In short, this means that problems related to groundwater will take a long time to correct, which is why Dagan’s work is so important.



In addition to the turnover time, groundwater protection is hindered by difficulties in observing and characterising the subsurface. Therefore, effective strategies for protecting and restoring groundwater quality require realistic predictions of the effects of different management options.



Dagan has opened a new field within geohydrology by coupling physical and biogeochemical processes along hetergeneous subsurface water pathways. By describing the subsurface formations using random functions, it is possible to determine the uncertainty attached to any analytical tool for groundwater management. This has proven to be very relevant when developing means for short- and long-term protection of water resources.



In particular, Dagan has been noted for his work in three areas: aquifer characterisation and monitoring; predictability; and design criteria.



For aquifer characterisation and monitoring, Dagan proposed a framework for statistical quantification of the effects of subsurface soil and rock variations on water quality.



On predictability, his theoretical results were the first to provide a rational basis for assessing the limitations of predictive modelling and quantifying prediction uncertainty related to subsurface pollution and restoration. Because of this, new avenues for more realistic analyses have opened in areas where prediction uncertainty is critical, such as risk assessment and cost-benefit analysis.



In design criteria, his theoretical basis for coupling hydrodynamic and biochemical processes in the heterogeneous subsurface environment enables more realistic pollution prevention and control measures to be set.



Recognition with the Water Prize is simply the most recent and prominent event in a career which began more than 40 years ago in Romania, where Dagan was born in 1932 and started his studies in hydraulic engineering and applied mathematics at Bucharest University.

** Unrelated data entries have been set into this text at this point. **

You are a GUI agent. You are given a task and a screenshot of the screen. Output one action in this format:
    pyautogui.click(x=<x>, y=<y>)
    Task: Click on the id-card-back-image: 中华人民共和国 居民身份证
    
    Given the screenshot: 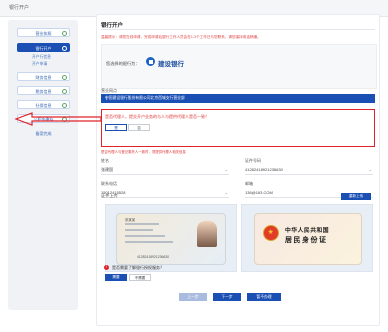 What is the action you would take?
    pyautogui.click(x=308, y=239)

In addition to the subject matter, one other practical reason motivated him to choose the subject of water engineering: he wanted very much to emigrate to Israel, and he heard that the subject was of great importance there.



“Because of the restrictions imposed by the communist regime reigning in Romania at that time, I couldn’t fulfil my dream of moving to Israel until 1962,” he says. Once he did, though, he started the journey that led to this year’s Prize.



Having lived in Israel for more than 35 years, Dagan knows that protecting groundwater resources and avoiding further pollution is critically important for the country and the Middle East over the next 20 years.



Politics, of course, always offers the highest potential for volatility in Dagan’s part of the world. “I believe there is enough water for Israelis and Palestinians, provided we work together to share and protect the resources and to develop new ones as the needs arise. Water is not the reason for any conflicts so far, but it has the potential to be used by politicians if tensions deepen.”



And, as a technical expert, he is interested in co-operating with others in the region, as borne out by his participation in a recent Arab-Israeli joint research project.



The future? “Though the causes of pollution are well known, groundwater processes are very complex with respect to physical, chemical and biological parameters, and consequently are not well understood,” Dagan says. “In these areas there is plenty of room for research. The ability to detect groundwater pollution has developed very much with new analytical methods, but it is important to look at these issues in developing countries, where for the moment most of the work is focused on simply finding enough water. One has to inform others in these countries about future problems related to uncontrolled exploitation of groundwater.”



Dagan knows more needs to be done and says he will continue to develop and improve models but will also put research results into practice. In continuing his work, he should fit in well with previous winners of the Stockholm Water Prize.